SACRAMENTO — When state officials wanted a computer system to track the cost of therapy, transportation and other services for 240,000 disabled Californians, they hired Deloitte Consulting.


After four years, the Department of Developmental Services decided the new system didn't work as needed and canceled the project after paying Deloitte $5.7 million.


That same month in 2006, the Department of Industrial Relations hired the New York-based company to computerize its monitoring system for workers' compensation claims. Deloitte struggled to get a package of off-the-shelf software to work for the mammoth bureaucracy. The project was eventually completed at twice the $24 million it was budgeted for.





In the costliest collapse of a state computer project, Deloitte received $310 million before the state pulled the plug in March on a project to link every court computer in California. The system was supposed to cost $33 million.


Despite its record, Deloitte has continued to win contracts, in part, critics say, because of its adept lobbying of state and local officials.

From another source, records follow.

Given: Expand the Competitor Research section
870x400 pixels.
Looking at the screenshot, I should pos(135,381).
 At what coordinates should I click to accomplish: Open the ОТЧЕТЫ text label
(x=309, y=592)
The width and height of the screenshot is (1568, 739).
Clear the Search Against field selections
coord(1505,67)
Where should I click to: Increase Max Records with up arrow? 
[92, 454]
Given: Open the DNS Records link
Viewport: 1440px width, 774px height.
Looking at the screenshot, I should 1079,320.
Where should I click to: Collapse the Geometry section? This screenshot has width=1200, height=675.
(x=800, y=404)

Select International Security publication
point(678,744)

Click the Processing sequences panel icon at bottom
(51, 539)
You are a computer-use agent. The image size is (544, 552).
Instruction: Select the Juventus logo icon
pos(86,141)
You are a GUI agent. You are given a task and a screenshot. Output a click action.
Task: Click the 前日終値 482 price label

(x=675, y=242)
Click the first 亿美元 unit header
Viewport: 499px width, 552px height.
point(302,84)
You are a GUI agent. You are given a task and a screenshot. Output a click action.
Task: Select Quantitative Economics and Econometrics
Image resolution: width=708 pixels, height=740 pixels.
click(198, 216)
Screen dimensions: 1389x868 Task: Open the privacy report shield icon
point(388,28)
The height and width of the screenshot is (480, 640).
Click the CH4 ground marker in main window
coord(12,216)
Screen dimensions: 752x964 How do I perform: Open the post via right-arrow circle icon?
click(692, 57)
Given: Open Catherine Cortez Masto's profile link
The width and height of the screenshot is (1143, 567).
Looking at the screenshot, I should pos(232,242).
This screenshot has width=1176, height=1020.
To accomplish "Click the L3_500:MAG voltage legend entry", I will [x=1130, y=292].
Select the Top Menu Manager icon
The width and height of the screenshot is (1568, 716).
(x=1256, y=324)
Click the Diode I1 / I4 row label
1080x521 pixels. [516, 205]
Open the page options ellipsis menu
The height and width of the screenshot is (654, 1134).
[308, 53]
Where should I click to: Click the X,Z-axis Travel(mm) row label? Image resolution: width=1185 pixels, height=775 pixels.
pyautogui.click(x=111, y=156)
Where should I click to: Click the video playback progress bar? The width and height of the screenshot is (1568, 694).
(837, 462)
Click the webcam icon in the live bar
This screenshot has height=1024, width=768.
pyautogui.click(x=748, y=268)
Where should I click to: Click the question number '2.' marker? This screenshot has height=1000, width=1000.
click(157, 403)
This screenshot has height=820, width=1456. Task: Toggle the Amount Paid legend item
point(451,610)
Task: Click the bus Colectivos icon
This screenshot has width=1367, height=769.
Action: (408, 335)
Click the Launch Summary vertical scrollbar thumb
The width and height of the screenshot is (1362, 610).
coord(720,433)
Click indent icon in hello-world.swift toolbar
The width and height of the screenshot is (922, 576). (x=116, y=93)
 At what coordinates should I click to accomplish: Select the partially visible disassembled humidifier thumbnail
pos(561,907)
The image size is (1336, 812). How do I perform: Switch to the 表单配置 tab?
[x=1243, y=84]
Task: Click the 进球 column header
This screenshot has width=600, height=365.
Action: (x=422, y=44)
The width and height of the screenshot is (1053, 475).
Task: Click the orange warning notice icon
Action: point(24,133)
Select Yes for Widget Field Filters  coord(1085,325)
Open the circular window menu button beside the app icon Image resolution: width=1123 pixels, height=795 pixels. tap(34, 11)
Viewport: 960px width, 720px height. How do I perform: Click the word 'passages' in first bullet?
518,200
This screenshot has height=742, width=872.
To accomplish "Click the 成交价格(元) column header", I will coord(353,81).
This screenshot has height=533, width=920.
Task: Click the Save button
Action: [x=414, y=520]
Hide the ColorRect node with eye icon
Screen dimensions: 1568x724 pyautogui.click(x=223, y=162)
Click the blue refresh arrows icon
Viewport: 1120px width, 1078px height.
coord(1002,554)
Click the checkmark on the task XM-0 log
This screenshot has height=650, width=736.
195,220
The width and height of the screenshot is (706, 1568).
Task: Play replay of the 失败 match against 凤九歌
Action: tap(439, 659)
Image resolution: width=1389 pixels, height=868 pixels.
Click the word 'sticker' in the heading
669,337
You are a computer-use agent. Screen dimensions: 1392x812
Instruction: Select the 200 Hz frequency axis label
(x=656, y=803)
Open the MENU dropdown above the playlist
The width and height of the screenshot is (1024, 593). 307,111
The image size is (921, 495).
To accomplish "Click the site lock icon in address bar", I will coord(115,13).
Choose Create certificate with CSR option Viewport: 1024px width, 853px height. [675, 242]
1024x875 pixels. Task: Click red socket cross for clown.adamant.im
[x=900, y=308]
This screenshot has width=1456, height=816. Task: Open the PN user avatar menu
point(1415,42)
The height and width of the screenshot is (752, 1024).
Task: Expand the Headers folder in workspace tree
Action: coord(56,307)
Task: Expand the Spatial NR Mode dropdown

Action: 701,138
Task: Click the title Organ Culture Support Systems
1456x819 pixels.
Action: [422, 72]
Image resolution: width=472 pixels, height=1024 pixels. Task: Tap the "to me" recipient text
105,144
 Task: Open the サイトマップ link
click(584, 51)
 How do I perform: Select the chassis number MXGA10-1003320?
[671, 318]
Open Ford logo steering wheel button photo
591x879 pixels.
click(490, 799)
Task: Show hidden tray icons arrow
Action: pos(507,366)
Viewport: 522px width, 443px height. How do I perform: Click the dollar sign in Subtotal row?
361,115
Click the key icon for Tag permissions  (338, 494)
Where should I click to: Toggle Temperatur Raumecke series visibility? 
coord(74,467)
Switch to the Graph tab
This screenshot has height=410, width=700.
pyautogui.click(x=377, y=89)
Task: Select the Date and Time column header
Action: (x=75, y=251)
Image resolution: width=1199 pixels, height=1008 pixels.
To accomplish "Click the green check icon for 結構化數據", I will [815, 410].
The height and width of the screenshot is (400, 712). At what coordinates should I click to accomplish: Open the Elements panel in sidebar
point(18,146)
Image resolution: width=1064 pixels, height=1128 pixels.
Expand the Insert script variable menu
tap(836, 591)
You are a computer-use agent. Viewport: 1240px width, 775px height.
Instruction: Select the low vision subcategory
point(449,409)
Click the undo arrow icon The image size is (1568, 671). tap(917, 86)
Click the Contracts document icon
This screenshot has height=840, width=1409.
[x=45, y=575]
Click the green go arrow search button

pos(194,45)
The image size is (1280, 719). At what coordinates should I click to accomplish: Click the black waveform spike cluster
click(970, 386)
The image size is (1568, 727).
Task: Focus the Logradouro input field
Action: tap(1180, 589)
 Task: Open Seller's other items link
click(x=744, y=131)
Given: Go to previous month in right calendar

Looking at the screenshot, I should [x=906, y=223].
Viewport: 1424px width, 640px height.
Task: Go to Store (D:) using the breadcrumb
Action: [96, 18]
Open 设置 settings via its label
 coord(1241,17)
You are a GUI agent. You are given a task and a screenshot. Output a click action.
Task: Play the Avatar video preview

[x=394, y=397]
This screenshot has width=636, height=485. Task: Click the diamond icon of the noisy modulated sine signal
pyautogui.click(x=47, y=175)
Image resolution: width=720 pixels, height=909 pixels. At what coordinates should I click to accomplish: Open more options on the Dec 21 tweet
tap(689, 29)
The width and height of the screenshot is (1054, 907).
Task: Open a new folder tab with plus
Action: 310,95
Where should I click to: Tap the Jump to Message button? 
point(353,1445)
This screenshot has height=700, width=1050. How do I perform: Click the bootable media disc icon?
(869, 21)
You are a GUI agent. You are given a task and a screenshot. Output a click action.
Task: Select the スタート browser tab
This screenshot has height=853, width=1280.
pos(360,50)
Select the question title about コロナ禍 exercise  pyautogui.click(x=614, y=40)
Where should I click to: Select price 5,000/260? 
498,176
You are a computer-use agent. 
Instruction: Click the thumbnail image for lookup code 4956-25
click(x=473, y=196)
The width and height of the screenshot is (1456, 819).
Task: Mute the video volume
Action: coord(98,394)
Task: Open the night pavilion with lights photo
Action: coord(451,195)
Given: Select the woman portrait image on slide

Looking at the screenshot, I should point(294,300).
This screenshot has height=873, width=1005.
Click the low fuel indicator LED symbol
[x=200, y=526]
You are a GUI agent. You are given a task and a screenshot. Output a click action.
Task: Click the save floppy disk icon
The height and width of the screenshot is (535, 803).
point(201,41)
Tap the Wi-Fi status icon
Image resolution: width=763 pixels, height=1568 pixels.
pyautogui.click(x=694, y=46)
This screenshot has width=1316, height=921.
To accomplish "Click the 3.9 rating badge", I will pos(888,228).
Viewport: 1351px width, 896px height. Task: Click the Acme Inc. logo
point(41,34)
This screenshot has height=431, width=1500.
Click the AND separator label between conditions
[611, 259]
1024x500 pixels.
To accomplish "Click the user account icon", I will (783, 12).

The company, its affiliated firms, employees and a political action committee they formed have spent nearly $2.2 million on lobbying, campaign contributions and gifts to officials in the last 10 years. Over the last two years, the company has spent more on influencing legislators than any other competing firm in its field.


Deloitte spokesman Jonathan Gandal said problems on projects were often the result of costly design changes by state agencies.


"Because of the quality of Deloitte's work, the expertise of our people and the value of our services," he said, the company is asked "to provide additional features and services beyond the scope of our original contract."


He said the firm has met the requirements of its various contracts and helped California "deliver higher-quality services at lower cost to taxpayers."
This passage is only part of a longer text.